A $1000\,N$ block is placed on an inclined plane with an angle of${30^0}$. Find the components of the weight
(a) parallel
(b) perpendicular to the inclined plane.

Answer 1

To solve this problem first draw a free body diagram from the given data in the question. A free body diagram is a graphical illustration used to visualize the applied forces, moments, and resulting reactions on a body in a given condition.

Complete step by step answer:
Given; $1000N = mg$, $m = 100kg$ and $g = 10{\text{ }}m/{s^2}$.

(a) Component of the block parallel to the plane is, $mg\cos \theta$
Component parallel to inclined plane $= mg\cos \theta$
$\Rightarrow 100 \times 10 \times \sin {30^0}$
Put the value of $\sin {30^0}$ in the above equation
$\Rightarrow 1000 \times \dfrac{1}{2}=500$

(b) Component perpendicular to inclined plane $= mg\sin \theta$
$\Rightarrow 100 \times 10 \times \cos {30^0}$
Put the value of $\cos {30^0}$ in the above equation
$\Rightarrow 1000 \times \dfrac{{\sqrt 3 }}{2}=500\sqrt 3$

Additional information: Sometimes the resultant of the force system is not equal to zero.

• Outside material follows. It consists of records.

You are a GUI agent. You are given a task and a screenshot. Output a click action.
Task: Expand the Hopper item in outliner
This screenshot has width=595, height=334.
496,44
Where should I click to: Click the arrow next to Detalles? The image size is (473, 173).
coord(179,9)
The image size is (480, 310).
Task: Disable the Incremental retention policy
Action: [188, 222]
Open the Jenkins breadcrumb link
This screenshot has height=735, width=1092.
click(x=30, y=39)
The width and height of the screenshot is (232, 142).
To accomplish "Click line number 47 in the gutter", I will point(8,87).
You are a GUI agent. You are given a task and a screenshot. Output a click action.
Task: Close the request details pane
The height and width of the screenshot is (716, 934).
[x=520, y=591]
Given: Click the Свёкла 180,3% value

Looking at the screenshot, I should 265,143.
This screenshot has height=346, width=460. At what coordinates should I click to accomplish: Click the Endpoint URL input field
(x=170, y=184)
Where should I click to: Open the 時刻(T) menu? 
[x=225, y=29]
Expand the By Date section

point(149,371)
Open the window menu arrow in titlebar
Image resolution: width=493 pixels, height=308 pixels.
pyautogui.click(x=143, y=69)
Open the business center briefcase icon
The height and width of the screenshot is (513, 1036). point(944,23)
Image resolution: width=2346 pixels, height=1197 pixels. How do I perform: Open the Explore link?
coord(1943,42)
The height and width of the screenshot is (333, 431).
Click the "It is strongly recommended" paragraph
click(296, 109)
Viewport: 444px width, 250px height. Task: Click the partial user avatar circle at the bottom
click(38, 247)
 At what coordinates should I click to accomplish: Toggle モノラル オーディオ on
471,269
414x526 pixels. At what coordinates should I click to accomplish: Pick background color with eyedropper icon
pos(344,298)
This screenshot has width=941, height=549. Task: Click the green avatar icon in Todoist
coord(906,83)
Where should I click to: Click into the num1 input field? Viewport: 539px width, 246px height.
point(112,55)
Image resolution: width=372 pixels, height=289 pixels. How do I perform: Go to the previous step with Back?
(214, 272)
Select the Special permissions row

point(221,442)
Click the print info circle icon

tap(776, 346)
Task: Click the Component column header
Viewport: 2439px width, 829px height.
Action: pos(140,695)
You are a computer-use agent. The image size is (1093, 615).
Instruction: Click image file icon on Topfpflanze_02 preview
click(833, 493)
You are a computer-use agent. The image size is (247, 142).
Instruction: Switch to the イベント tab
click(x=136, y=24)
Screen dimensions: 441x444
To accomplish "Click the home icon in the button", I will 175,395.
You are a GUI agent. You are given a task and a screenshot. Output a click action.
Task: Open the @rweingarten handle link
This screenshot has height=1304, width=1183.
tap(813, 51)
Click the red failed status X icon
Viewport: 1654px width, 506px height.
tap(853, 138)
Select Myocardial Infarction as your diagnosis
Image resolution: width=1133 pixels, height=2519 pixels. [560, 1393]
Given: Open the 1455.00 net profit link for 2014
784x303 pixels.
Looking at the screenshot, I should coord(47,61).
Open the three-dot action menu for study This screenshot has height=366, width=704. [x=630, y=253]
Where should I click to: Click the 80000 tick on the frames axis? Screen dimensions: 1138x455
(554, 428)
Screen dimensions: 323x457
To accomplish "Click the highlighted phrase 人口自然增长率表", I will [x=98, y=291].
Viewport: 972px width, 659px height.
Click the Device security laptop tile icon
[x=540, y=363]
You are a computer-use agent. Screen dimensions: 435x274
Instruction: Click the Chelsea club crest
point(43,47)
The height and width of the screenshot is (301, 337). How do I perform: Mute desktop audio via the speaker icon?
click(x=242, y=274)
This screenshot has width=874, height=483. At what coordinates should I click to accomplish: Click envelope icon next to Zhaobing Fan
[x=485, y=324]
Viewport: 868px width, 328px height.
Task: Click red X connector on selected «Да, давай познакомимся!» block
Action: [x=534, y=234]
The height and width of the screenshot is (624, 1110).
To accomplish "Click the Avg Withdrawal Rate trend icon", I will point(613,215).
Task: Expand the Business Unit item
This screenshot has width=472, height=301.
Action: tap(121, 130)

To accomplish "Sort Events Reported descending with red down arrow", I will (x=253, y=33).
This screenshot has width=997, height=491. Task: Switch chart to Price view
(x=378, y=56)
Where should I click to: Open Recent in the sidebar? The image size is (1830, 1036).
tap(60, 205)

That means the body is not in equilibrium. The force which is required to keep the body in equilibrium, is known as equilibrant. According to this principle, ‘A body is said to be in equilibrium if the algebraic sum of all forces acting on the body is zero, and also if the algebraic sum of moments of forces about any fixed point is zero. A body is said to be in equilibrium if there is no translation and no rotation of the body under the application of external forces.

Note: A free-body diagram is the diagram which represents the various forces acting on the body. The self-adjusting opposing and resisting friction F which opposes the sliding motion of one body over another, has a limiting value and if the applied force exceeds this value, the body begins to move. This limiting value of the force is called the limiting friction and at this stage the body is in limiting equilibrium and just on the verge of motion.